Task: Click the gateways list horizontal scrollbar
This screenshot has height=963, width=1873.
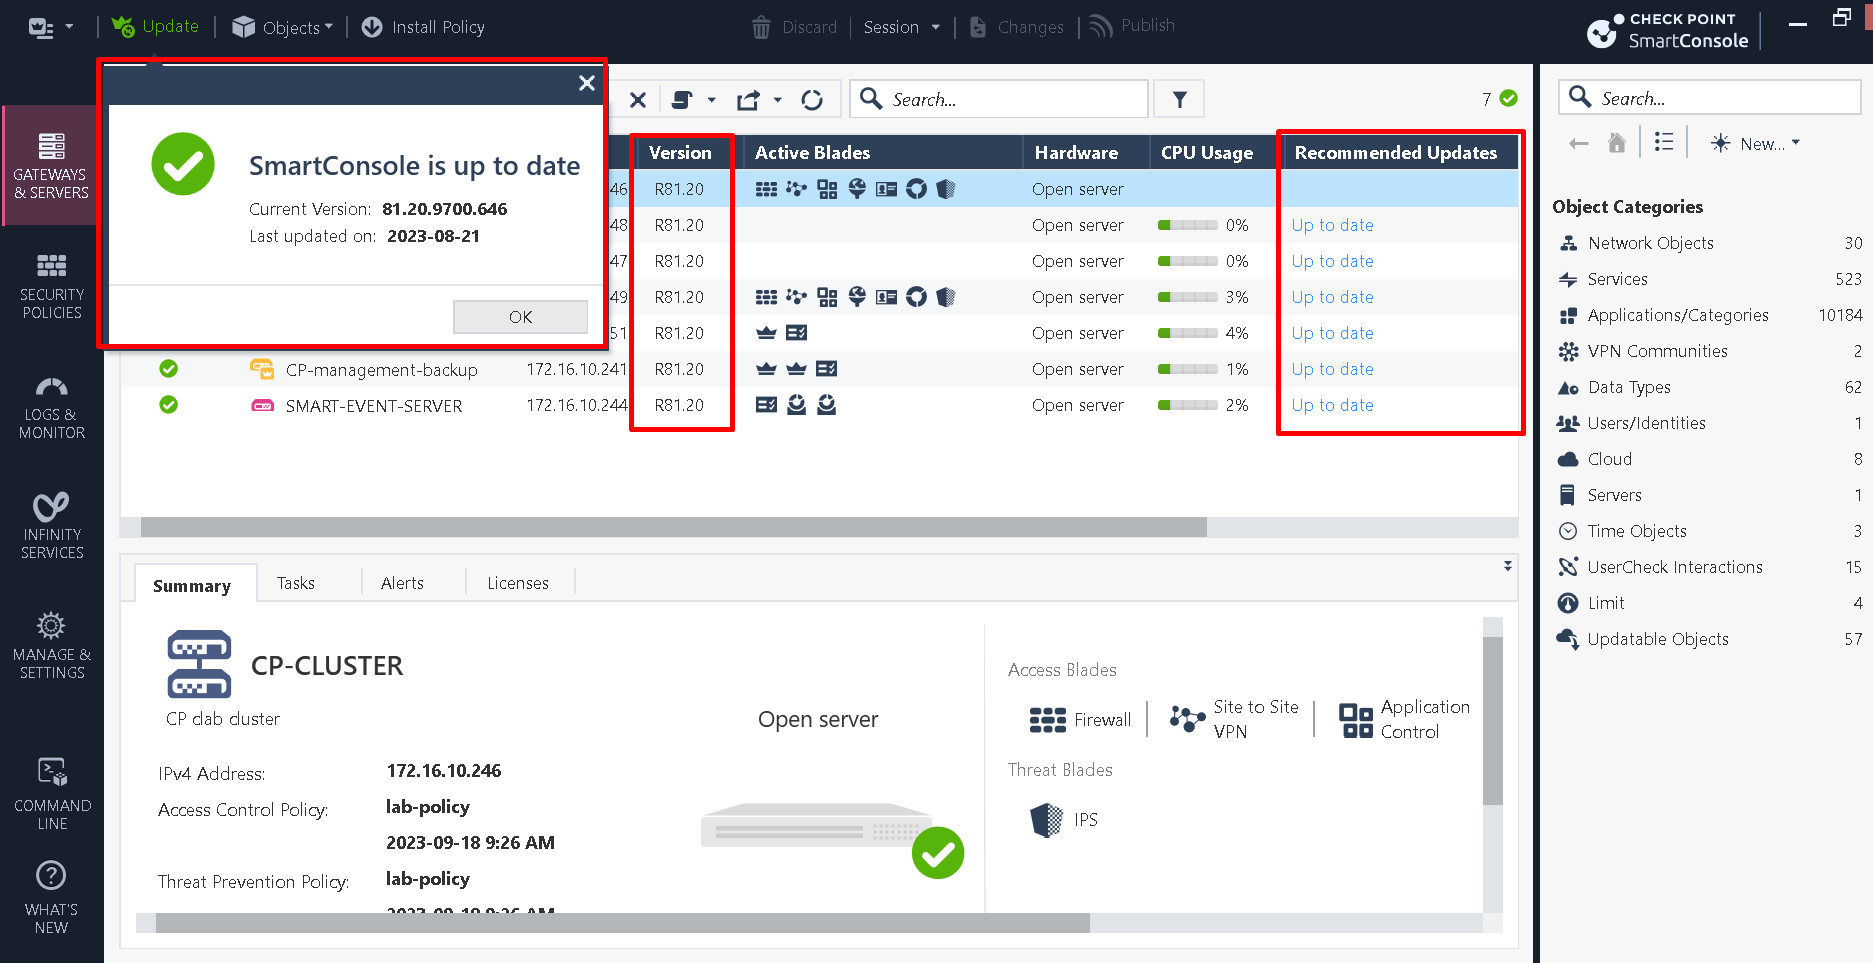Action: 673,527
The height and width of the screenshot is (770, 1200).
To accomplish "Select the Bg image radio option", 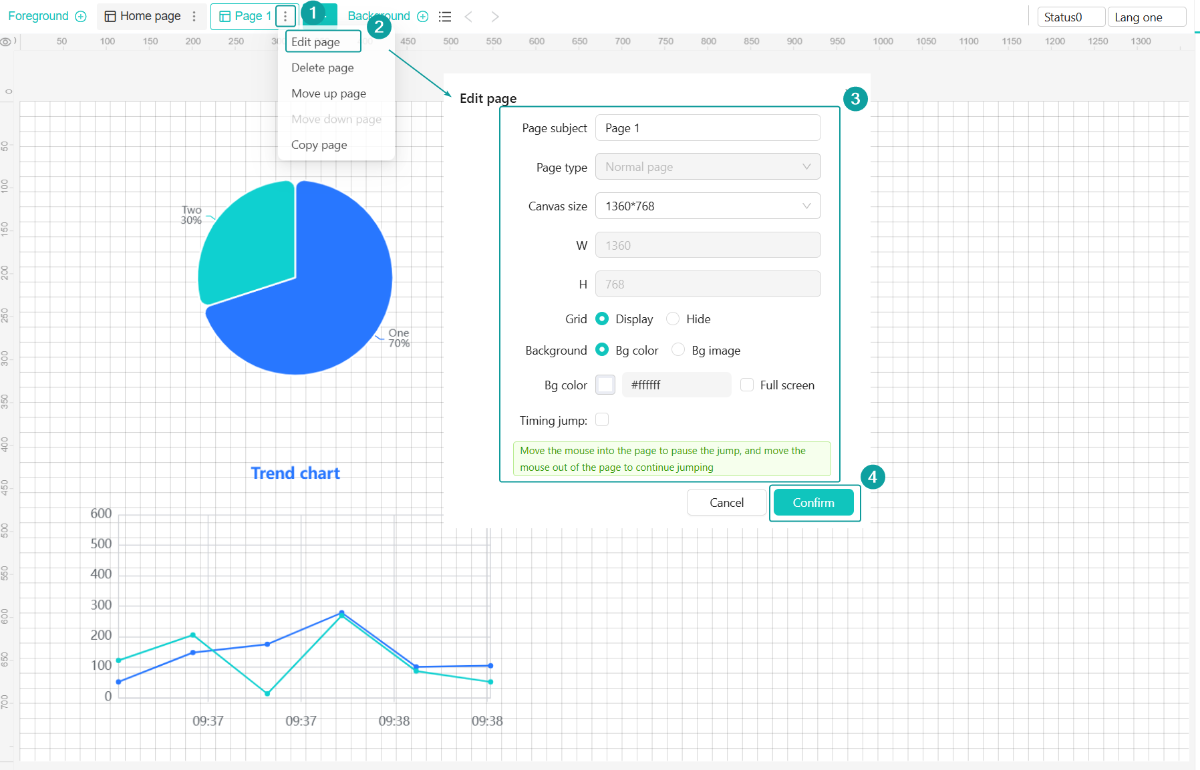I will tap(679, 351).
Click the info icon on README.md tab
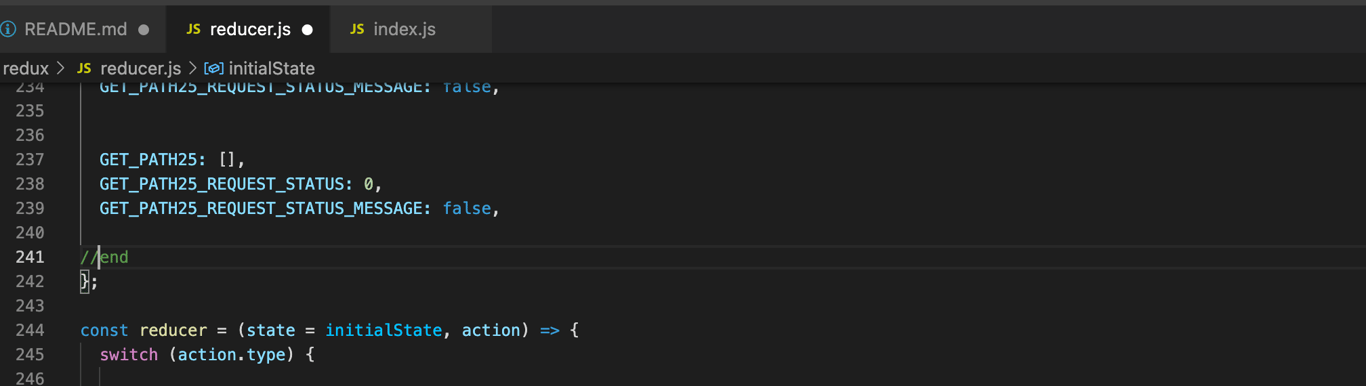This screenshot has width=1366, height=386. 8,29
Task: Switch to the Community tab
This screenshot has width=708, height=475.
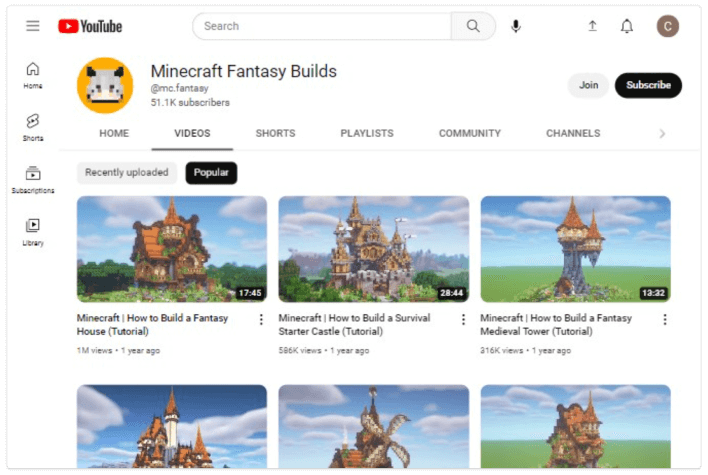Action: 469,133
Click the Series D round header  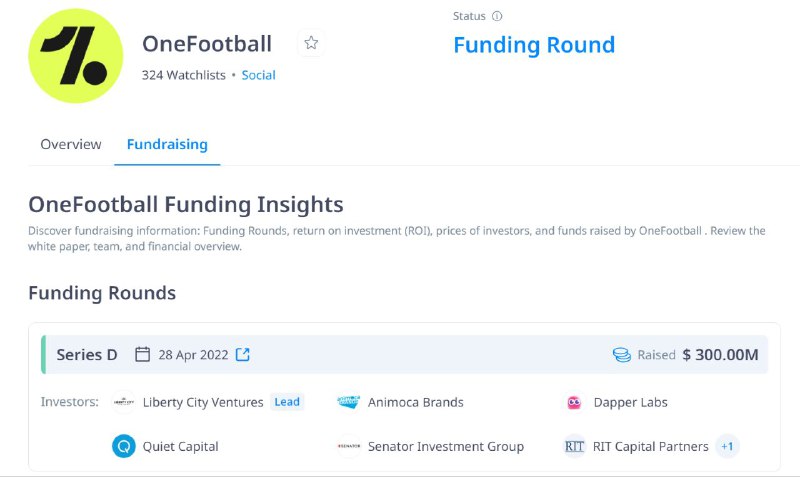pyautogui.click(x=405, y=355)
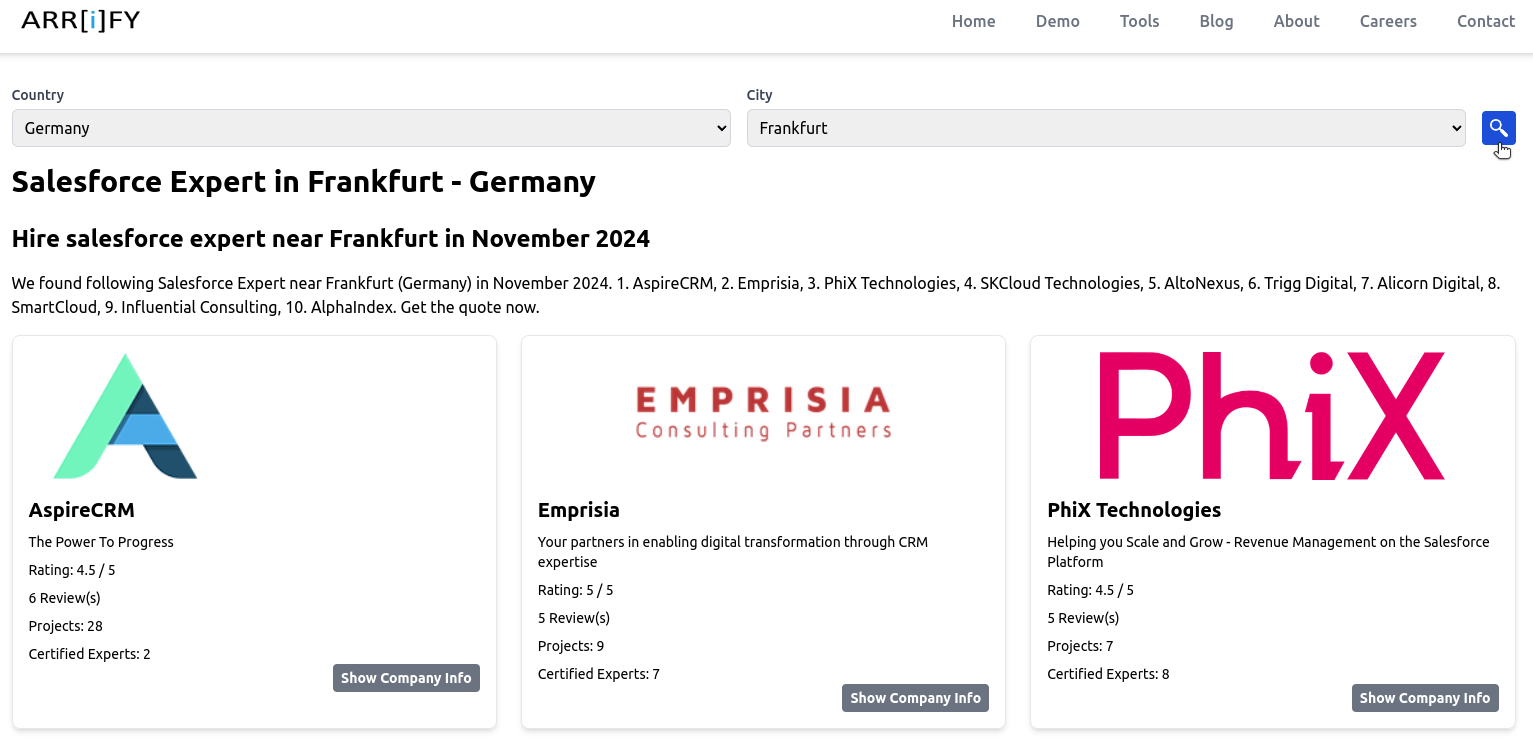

------------------------------------------------------------

◆ Brief: If a line in the records above includes the string "Task", copy it.

◆ Result:
Task: Click the gateways list horizontal scrollbar
Task: Switch to the Community tab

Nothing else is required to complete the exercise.